Here are the instructions if you wanted to copy what I did.

To make 1 bed
6 – posts – Cedar fence posts cut to 18″ each
4 – plywood, pine, cedar, whatever, just thin and 3′ long
4 -plywood, pine, cedar, whatever, just thin and 6′ long

Position the cedar posts flush with the 3′ boards and begin drilling decking screws from the outside into the cedar posts. 6 screws in a rectangle on each board will be more than sturdy.

In the middle of the 6′ boards screw the cedar posts to both the sidewall boards. Continue fastening the cedar posts to all sides and you’re ready to fill with soil!

We have a long way to go until we are growing 80% of our food, but these first steps of sustainability will provide for us on a small scale until we are ready to fully commit and will also teach us valuable skills and lessons that are much less costly on a small scale then when you are planting on a 50x scale.

The Seltzer Experiment

I like to think I buck the norms and pave my own path. At the end of the day my wife and I are millennials and with that I suppose some stereotypes are true. We are addicted to seltzer. Like most of you that share this affliction you likely tried a Sodastream at some point. After all the machine seems much cheaper than just buying seltzer in cans from the supermarket. After the Sodastream started to seem a little too expensive and annoying to change out the tiny canisters I figured that if this company is packaging such an easy concept that there must be a more  direct way.

From my research the cheapest way to get seltzer is to make it yourself,  but you have to get your gas supply at  your local gas supplier, a company like Airgas. 

There are quite a few levels you can take from here depending on how much work you want to put in up front. Our setup is pretty basic. It’s a 20lb CO2 tank attached to a regulator with removable caps that attach to 2L Pepsi or Coke bottles. Take a 2L of cold water, attach to tank, turn on, put in fridge. 

I’m interested to try the same concept with 5 gallon kegs that you then dispense from refrigerators modified with a beer tap. While a lot more up front work and cost this seems like a fun project that will still save money in the long run. Plus, how many people can say they have seltzer water on tap. 

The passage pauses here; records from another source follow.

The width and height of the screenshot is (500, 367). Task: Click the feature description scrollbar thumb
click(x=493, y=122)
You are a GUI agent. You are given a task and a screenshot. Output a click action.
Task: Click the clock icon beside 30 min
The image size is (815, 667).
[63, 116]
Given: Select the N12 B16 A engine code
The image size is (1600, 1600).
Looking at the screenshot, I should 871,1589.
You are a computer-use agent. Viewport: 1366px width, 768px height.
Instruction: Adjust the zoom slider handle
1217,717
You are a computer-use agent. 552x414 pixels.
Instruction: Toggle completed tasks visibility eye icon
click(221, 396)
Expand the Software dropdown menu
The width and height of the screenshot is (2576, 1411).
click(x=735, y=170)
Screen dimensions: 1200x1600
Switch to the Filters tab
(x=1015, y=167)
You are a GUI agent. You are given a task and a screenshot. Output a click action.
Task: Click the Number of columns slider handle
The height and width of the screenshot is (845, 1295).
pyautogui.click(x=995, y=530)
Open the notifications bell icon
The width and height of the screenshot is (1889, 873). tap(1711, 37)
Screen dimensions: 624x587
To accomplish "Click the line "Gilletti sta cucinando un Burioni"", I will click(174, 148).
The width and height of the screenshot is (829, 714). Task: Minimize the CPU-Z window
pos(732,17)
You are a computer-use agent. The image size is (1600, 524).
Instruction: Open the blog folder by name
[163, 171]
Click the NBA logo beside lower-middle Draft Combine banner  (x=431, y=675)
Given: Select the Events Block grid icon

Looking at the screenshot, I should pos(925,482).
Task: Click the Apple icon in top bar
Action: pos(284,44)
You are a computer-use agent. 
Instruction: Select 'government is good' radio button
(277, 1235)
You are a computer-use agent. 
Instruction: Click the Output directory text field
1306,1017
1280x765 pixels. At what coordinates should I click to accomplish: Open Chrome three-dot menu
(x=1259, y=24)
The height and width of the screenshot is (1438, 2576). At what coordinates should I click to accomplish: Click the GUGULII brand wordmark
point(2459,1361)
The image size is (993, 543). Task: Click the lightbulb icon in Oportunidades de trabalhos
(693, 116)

If we are going strictly for cost savings then the 2L option we are currently using is going to be hard to beat. The upfront costs of the regulator and caps was right at $140. A tank exchange is $44 in my area and makes about 90 gallons of seltzer at our favorite carbonation rate. That’s the equivalent of 960 cans. 

Some quick math:
First tank –  $188 for 960 ‘cans’ or 20 cents a can
960 cans bought in bulk in actual cans (Walmart store brand)- $3.22/12 or 26 cents a can 

The insane thing is that there is no payback period on your investment. It starts paying off on the first tank! This math gets even better as our above example just amortized the entire cost of the operation in the first tank. This means that your second tank and onward will cost 4.5 cents a can equivalent.  Each additional cap for a 2L bottle is about $8.90 on Amazon (get the stainless steel ones, they’ll last years) so you can even add a 2L to your stockpile every 10 bottles and you’ll still come out way ahead. 

We have found that keeping two 2L’s loaded with CO2 and capped with one full 2L that hasn’t been gassed yet is the right amount in the fridge for two regular users. It’s so simple to gas one, but you need the water cold first so that’s why we refill one after use and just get it cold. We also recycle the bottles every 3-6 months and replace them with a fresh Coke (which should be included in the cost, you could ask friends or co-workers for their empty 2L’s and you’ll get more than you could ever want). Remember the expiration date on the bottle is as much for the Coke as it is for the bottle. I am currently researching some more permanent bottles but have yet to find anything I’m willing to try. 

From here I’ll be doing the experiment in my free time of locating a suitable size and cheap fridge along with the necessary parts to do the beer tap build. We are redoing our kitchen so this project is on hold until that’s done. Until then I strongly recommend getting yourself a tank, regulator and some caps. If you happen to find a good bottle that can be reused under 45lb of pressure then link it below.